Speaking of losing years off my life, I’ve been really going through it, mentally, in the last few weeks; I anticipate spending a certain amount of time around Christmas curled up into a ball and sobbing (as quietly as I can), but it’s stuck around longer than usual, and, okay, this is not a groundbreaking statement, but: it makes everything so much harder. Hey, wouldn’t I feel better if I just did this or that thing? Sure would! It is like clawing my way out from under a rockslide to do it, though! I’m not saying this for sympathy - I know most of the people who read this have their own problems and I’m not trying to position mine as being worse in some way - just for understanding. With luck, it’ll fade eventually, and go back to its normal background level4, and I am not In Danger, so don’t freak out. I’m just feeling like garbage, making nonstop mistakes, it’s a struggle it’s a war5, etc. It’s shitty but normal.

Speaking of shitty and perhaps newly normal, I’ve been having trouble with my right wrist for the past couple of days, and I can’t recall doing anything to it that would have caused this. Wrapping it tightly helps (bonus: if you have an Ace bandage wrapped around your wrist, it helps keep you warm!), but it’s worse when I’m tired or I’ve been typing all day. But more to the point, I have to come to terms with the fact that I’m at the stage of life where sleeping wrong, or something like that, can jack up my wrist for multiple days. Just call me grandmama, I guess.

What am I reading

I am apparently in the stage of writing where I’m reading books for research (or “research”). So, upon the recommendation of my wildly talented friend Scherezade - whose newsletter you can and should read here - I’ve been reading Writers and Lovers, by Lily King. Actually, I just finished it on the train to work today, but the next book on the pile is a comic and I don’t know how much I’ll have to say about it, so I’m leaving everything I wrote here and not deleting it in favor of talking about the book I’ll be reading by the time I send this6.

I gotta say, if I hadn’t gone in with a recommendation, I would not have picked this book up. The title does nothing for me, and the cover (of the edition I have, anyway) is honestly kind of dreadful7, so it's a good thing we don't judge books by those!

But the story is something else. It follows Casey, who is writing a book while toiling at a fancy Harvard Square restaurant and trying to cope with her mother’s sudden death. She’s depressed, she’s anxious, she’s having panic attacks in the middle of the street, she’s sabotaging things when they start to go well because she can’t envision them working out - in short, she’s extremely relatable when working on a novel, and also in general if you are a disaster person, which I am. She can’t bring herself to read back over the book? Neither can I! She has a horror of her friend reading it because what if she doesn’t like it (but also desperately needs to know what the friend thinks of it)? Me too! Maybe this is everyone, writing? Maybe everyone is torn between fervently hoping it’s good and knowing in your bones that it’s instantly-forgettable trash? Maybe.

But the funny thing is that I didn’t read it for reassurance on the universality of the horrors of the writing process, or for ideas on how to actually finish the fucking thing. I read it for the sex.

*Source excerpt*.
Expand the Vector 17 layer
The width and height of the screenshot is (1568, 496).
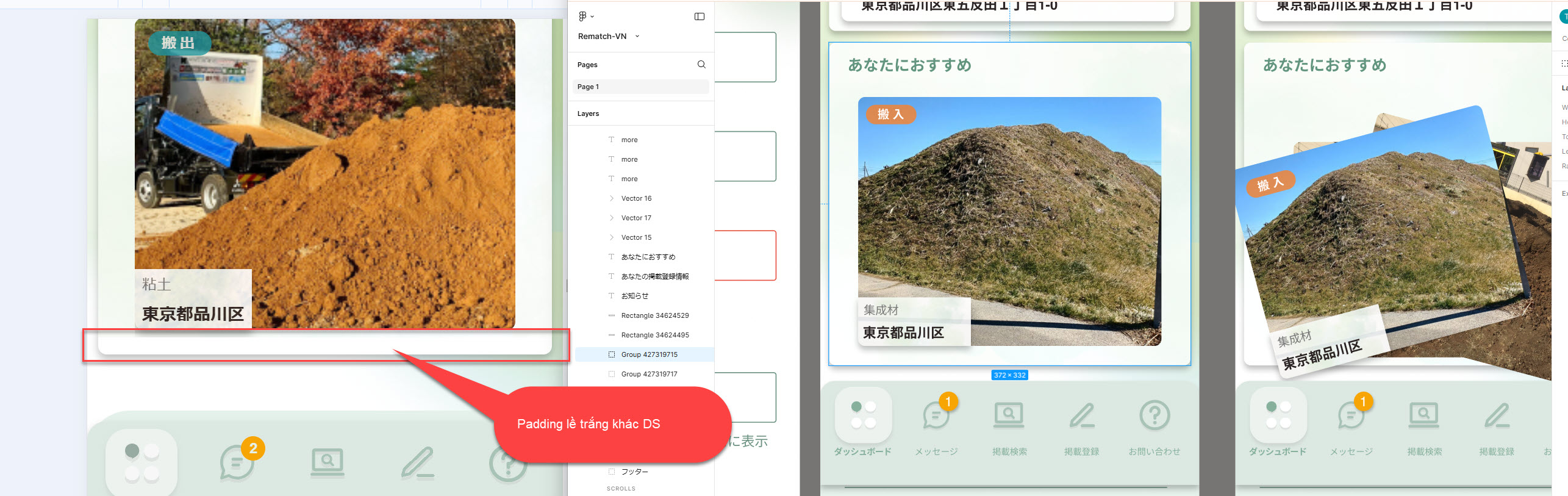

*What you are asked to do*. The passage describes Casey in a sentence that begins "She’s depressed." List each of the troubles that sentence attributes to her.

*The result*.
- She's depressed.
- She's anxious.
- She's having panic attacks in the middle of the street.
- She's sabotaging things when they start to go well because she can't envision them working out.